Hyperion will enter into an agreement with each sub-processor containing data-protection obligations substantially equivalent to those set forth herein, and will be responsible for the sub-processor's compliance.

8. Data Security

Hyperion will implement reasonable and appropriate technical and organizational measures to protect Personal Data against unauthorized access, disclosure, alteration, or destruction. Measures include, without limitation: encryption in transit (TLS) and at rest where technically feasible, role-based access controls, multi-factor authentication for administrative access, environment segregation, activity monitoring, vulnerability management, and personnel training.

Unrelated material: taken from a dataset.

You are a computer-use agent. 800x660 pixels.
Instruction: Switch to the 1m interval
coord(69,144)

9. Security Incident Notification

Hyperion will notify the Customer without undue delay, and in any event within seventy-two (72) hours of becoming aware of a Security Incident affecting the Customer's Personal Data. The notification will include, to the extent available, the nature of the incident, the categories and approximate volume of affected data, the measures taken or proposed, and a contact point.

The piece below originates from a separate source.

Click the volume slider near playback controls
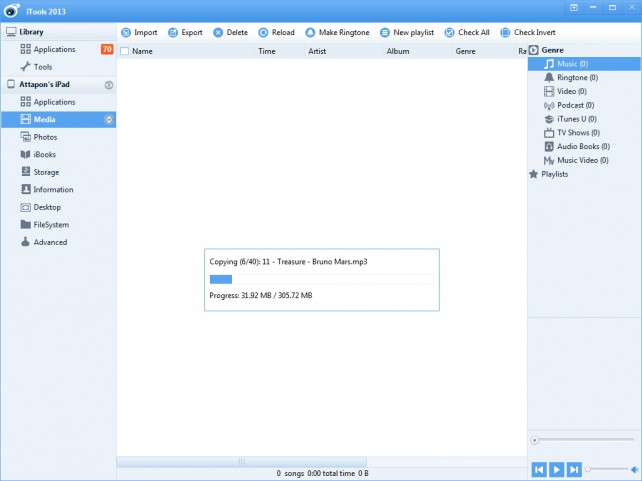 pos(612,469)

10. International Transfers

Some Personal Data may be processed outside of Puerto Rico, including in the continental United States, the European Union, or other jurisdictions where sub-processors operate. For such transfers, Hyperion will implement appropriate legal mechanisms (for example, standard contractual clauses) where required by applicable law.

11. Return and Deletion

At the end of the services agreement, Hyperion, at the Customer's option, will return or delete the Personal Data in its possession, except where retention is required by applicable law (for example, tax record-retention requirements). Hyperion will confirm in writing compliance with this obligation.

12. Audit

Once per year, or with greater frequency if required by a regulatory authority, the Customer may request reasonable information demonstrating Hyperion's compliance with this DPA. Hyperion will provide, as applicable, compliance certifications, third-party audit reports (for example, SOC 2), or completed questionnaires. On-site audits may be performed, subject to reasonable notice, during business hours, without disrupting Hyperion's operations, and under confidentiality agreements.

13. Liability

The limitations of liability set forth in the Terms of Service will apply to claims arising under this DPA, to the extent permitted by applicable law.

14. Governing Law

This DPA is governed by the laws of the Commonwealth of Puerto Rico, without prejudice to any data-protection mechanism required by foreign laws applicable to international transfers.

Annex A — Technical and Organizational Measures

• Data encryption in transit (TLS 1.2+) and at rest where feasible.
• Role-based access controls; multi-factor authentication for administrative and personnel access.
• Audit logs and security monitoring.
• Vulnerability management, regular patching, and periodic testing.
• Environment segregation (development, staging, production).
• Backup and disaster-recovery processes.
• Confidentiality agreements with personnel and sub-processors.
• Periodic personnel training on privacy and security.

Annex B — Sub-processors

The updated list of sub-processors is maintained at /en/legal/sub-processors.